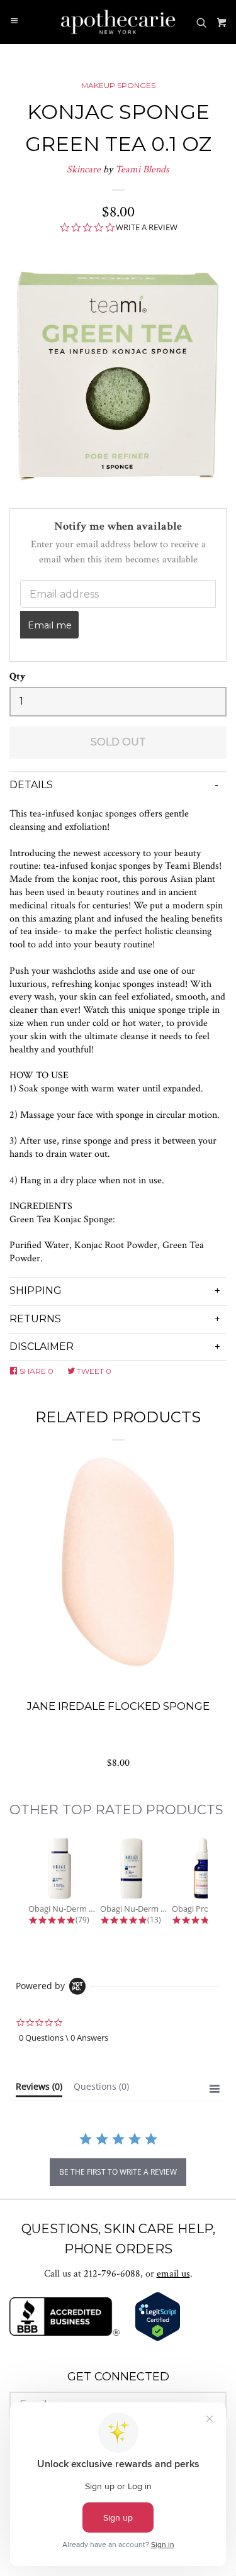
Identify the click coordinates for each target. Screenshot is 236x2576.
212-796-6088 (112, 2273)
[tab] (39, 2089)
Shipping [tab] (35, 1290)
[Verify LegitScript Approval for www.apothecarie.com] (158, 2338)
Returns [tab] (35, 1319)
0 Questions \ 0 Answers (63, 2037)
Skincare (84, 169)
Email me (50, 625)
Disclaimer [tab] (41, 1346)
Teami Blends (142, 169)
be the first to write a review (118, 2171)
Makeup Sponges (118, 85)
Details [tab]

[WHAT THIS TASK INVOLVES] Your output must be the exact lines from the one containing "Teami Blends (142, 169)" through the end of the data above, both included, and nothing more.

[WRITTEN ANSWER]
Teami Blends (142, 169)
be the first to write a review (118, 2171)
Makeup Sponges (118, 85)
Details [tab]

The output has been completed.